Yup. The team that wins in auto will simply have to play defense to ensure the win.

I disagree.

Yes. All of our perimeter protrusions are structurally reinforced with 1"x2" box tubing (1/8" wall and currently not cheese-holed either) with the pivot of the intake made from 3/4" diam steel axle. We spared no weight in protecting our attachments

Auto doesn’t give you a big enough lead to ensure a win by just playing defense there on out.

Unless the defense is summed up by a shutdown goalie bot that thwarts ~2 of your auto balls and a large percentage of teleop shots

You mean If I’m up by 5 after auto I haven’t already won?

What do you mean first round sort is assist points not auto points? grumble

Did I mention the drop center? We’ll see you in St. Louis :cool:

If the red ball (or 2 or 3) is on the floor, and two blue bots can take turns hitting it (or hitting red bots trying to pick it up) to keep it on the floor and out of possession by red bots-- and one blue bot can make cycles without ever putting the blue ball on the floor (or holding it precariously in front of itself) then blue can win (albeit with less assists than they might like.)

I think a very competitive bot design is one that can get loaded in a secure hopper above the frame by a human (bot preferably not needing to be stationed at the field wall to still reliably receive), then truss toss and catch in its own hopper reliably (I know, no catch points for that) and then score, preferably 10 pts.

This bot can score 20 pts (and one assist – since a solo run is one assist) on very fast cycles with low risk of loss of ball control, with the only effective defense being bots getting in the way and/or playing goalie. The bot’s two partners can play full on defense- taking turns bumping the ball in the wrong direction and significantly slow down any cycle strategy that puts the ball on the floor to pass or where its easy to have a bot lose the ball via a strong hit due to insecure possession.

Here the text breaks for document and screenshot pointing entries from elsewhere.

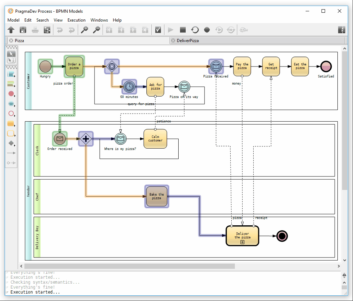
Task: Click the zoom in magnifier icon
Action: (x=84, y=30)
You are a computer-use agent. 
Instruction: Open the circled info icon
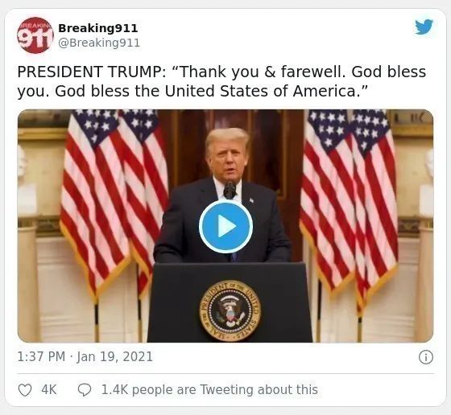pyautogui.click(x=426, y=357)
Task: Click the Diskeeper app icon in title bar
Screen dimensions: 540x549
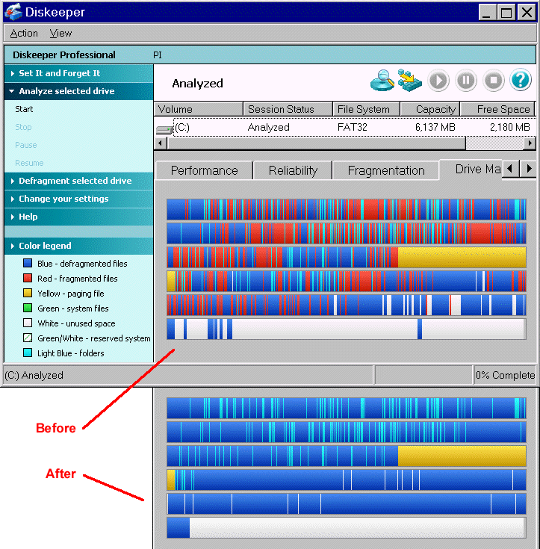Action: click(x=13, y=11)
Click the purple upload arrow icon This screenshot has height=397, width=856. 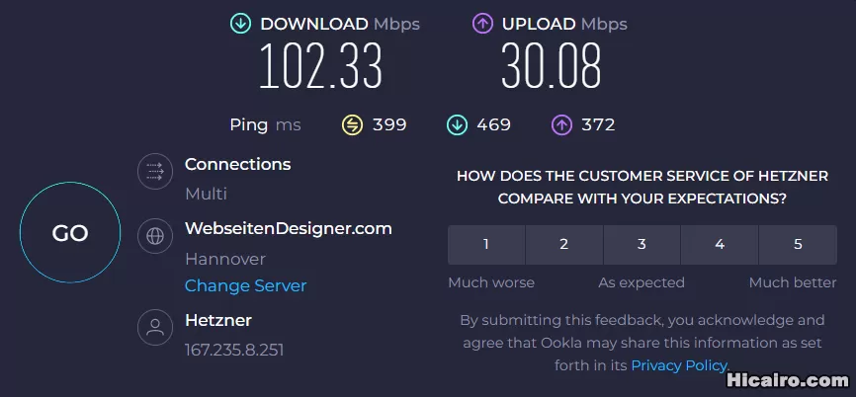tap(482, 24)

All three human players in alliance station can speed up cycles – one at pedestal, one at corner and one at inbounding location – ball is tossed from player to player to inbound as quickly as possible.

As long as the team is not too far behind after auto, it should be able to get/keep ahead with a robust, fast, low scoring cycle against a largely disruptable strategy that puts the ball at high risk of possession loss.

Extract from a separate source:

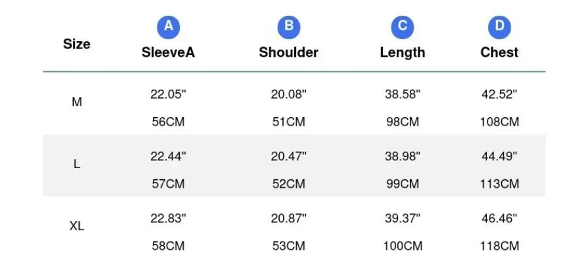
Task: Click the 46.46" chest value
Action: pos(499,219)
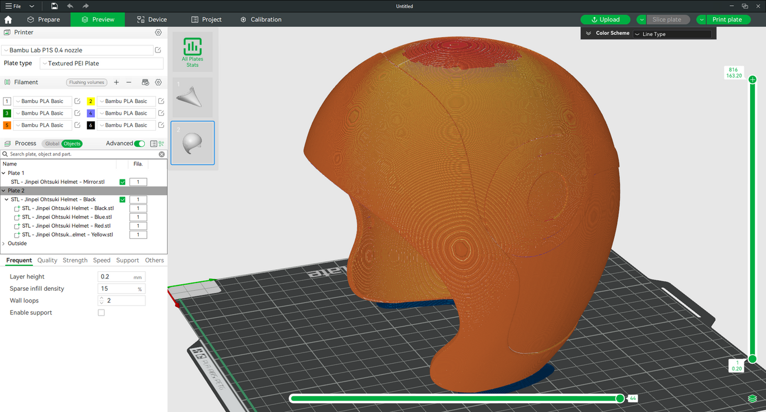Uncheck the Mirror.stl printable checkbox

(122, 182)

The top teams/alliances will have full control/carry-possession of their own ball and will control (but not possess) their opponents ball as much as possible. If you can’t guarantee a reliable CATCH or a reliable self or human catch or human catch after a TRUSS, its probably not going to be worth doing the TRUSS, if your opponents are playing smart.

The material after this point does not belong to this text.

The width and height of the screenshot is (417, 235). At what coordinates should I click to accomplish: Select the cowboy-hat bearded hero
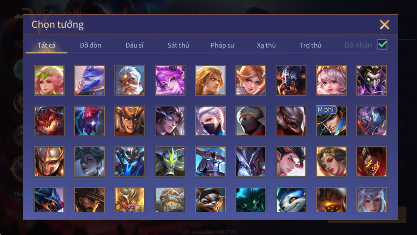(x=89, y=200)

Truss shots yo. There’s no way you have a blocker that’s within the height requirements that can block the parabolic arch of a truss shot.

Height requirements in the goalie zone?

I thought there would be only one human player in the alliance station. Two are stationed up by the truss in those positions. I also note that human players cannot pass the ball between each other from station to station. Now… that was assuming human players were dispersed on the field and not all behind the alliance area.

Anyone else want to chime in on this? Can an alliance use all of its alliance human players in the drive station area? Would you want to?

G8
Each TEAM member must be in designated areas:

COACHES and DRIVERS must be in the ALLIANCE STATION and behind the STARTING LINE.
HUMAN PLAYERS must be either in one of their HUMAN PLAYER AREAS or in the ALLIANCE STATION and behind the STARTING LINE.

G38
HUMAN PLAYERS may not pass the BALL to a HUMAN PLAYER in another HUMAN PLAYER AREA (passing the BALL within an ALLIANCE STATION or HUMAN PLAYER AREA is permitted).

If they can never complete a cycle (blocked in the high AND low goal) all you get is 10 points (20 for catch).